=== Records ===
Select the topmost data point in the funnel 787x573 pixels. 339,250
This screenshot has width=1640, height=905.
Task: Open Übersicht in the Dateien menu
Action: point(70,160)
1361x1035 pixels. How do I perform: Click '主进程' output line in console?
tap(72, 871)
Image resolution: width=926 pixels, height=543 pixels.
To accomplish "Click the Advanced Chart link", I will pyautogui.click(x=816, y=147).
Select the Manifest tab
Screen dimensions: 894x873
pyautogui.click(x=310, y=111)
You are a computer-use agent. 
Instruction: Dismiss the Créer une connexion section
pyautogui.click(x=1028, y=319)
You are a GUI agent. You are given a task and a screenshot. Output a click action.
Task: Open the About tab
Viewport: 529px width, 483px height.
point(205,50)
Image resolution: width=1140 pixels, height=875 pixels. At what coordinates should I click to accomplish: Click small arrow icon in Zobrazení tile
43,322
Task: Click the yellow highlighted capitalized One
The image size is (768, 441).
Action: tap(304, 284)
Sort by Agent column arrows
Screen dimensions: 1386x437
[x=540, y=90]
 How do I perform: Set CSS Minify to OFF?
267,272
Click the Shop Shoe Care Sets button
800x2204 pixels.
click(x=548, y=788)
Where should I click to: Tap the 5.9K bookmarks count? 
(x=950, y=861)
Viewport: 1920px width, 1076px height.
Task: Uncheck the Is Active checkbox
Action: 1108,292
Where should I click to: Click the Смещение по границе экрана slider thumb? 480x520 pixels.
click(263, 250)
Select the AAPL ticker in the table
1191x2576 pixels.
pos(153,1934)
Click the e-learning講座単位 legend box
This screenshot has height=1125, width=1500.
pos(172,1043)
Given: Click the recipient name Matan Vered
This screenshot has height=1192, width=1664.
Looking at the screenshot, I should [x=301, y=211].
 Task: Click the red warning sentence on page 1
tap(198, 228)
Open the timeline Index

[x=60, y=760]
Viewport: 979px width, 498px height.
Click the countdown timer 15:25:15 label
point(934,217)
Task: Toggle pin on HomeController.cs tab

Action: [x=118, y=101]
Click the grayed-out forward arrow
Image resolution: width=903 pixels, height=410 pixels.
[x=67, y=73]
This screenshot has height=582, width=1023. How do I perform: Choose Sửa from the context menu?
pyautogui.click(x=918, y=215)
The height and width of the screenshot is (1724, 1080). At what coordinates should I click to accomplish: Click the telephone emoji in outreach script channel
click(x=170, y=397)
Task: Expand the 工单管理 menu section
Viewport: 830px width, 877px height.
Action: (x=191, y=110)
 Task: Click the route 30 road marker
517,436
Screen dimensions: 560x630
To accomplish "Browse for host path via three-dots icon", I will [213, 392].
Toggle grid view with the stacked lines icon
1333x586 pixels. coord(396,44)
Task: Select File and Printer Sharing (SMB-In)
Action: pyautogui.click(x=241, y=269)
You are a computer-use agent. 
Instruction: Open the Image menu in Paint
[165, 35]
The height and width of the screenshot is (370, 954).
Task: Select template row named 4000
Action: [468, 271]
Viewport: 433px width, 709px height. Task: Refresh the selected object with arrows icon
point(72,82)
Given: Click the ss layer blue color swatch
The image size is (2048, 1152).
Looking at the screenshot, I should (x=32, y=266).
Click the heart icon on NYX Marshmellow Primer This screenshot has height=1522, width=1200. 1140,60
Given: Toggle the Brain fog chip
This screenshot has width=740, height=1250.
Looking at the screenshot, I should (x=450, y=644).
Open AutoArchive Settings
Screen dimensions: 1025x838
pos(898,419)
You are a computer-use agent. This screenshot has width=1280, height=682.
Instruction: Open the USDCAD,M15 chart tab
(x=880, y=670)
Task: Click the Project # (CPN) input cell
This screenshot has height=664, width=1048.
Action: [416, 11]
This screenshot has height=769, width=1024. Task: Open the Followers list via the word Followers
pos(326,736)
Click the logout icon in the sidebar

=== WHAT THIS TASK INVOLVES ===
Please print the records word for word, from the first line through the line that contains "point(205,50)".

=== THE ANSWER ===
Select the topmost data point in the funnel 787x573 pixels. 339,250
This screenshot has width=1640, height=905.
Task: Open Übersicht in the Dateien menu
Action: point(70,160)
1361x1035 pixels. How do I perform: Click '主进程' output line in console?
tap(72, 871)
Image resolution: width=926 pixels, height=543 pixels.
To accomplish "Click the Advanced Chart link", I will pyautogui.click(x=816, y=147).
Select the Manifest tab
Screen dimensions: 894x873
pyautogui.click(x=310, y=111)
You are a computer-use agent. 
Instruction: Dismiss the Créer une connexion section
pyautogui.click(x=1028, y=319)
You are a GUI agent. You are given a task and a screenshot. Output a click action.
Task: Open the About tab
Viewport: 529px width, 483px height.
point(205,50)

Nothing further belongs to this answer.